Part 16
In this quiet, beauteous night, with the _patio_ holding a thick, silver moonlight spilling over the square, dark roof, this gorgeous Indian world in strange unrest about me, and I myself far enough away to see, I can speak. Show him this some time when he is healed. What an adoring sister thought cannot hurt. I unite myself with the millions who have had their loved ones hanging on the cross, who have heard their _sitio_. But as the emotions of each are measured by their personal experience, this, my brother's thirst, moves me more deeply than even that of sacramental martyrs, who gave willingly, where he gives resistingly. "And everywhere I see a cross where sons of men give up their lives." ...
_January 20th._
Things are bubbling up, boiling, geyser-like, and the public in a fair way to get scalded. Yesterday a bill was passed through Congress suspending the constitutional guarantees in various of the near-by states, Morelos, Tlaxcala, Puebla, Vera Cruz, and others.

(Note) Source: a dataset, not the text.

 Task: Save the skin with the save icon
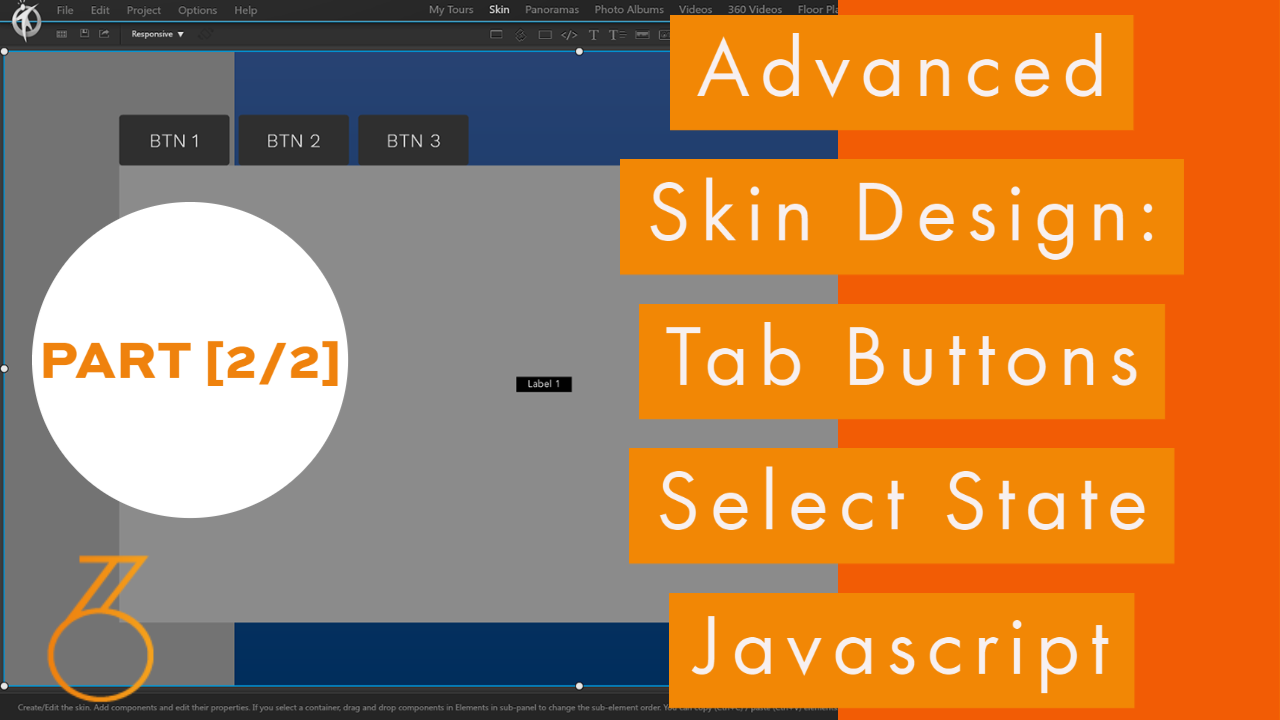[84, 33]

It would seem that all of Mr. Madero's chickens are coming home to roost, and demands for the cutting up of the Mexican cake sound from all sides. But what was easy for Madero to promise in the first passion for the regeneration of "his" people is proving not only impractical, but impossible. What's the use, anyway, of giving waterless lands to Indians without farming implements, whose only way of irrigating would be prayers for moisture to pre- or post-Cortésian gods? Let those who have been divested of their illusions by hard facts govern the state, _I_ say.
[Illustration: BOATS ON THE VIGA CANAL Photograph by Ravell]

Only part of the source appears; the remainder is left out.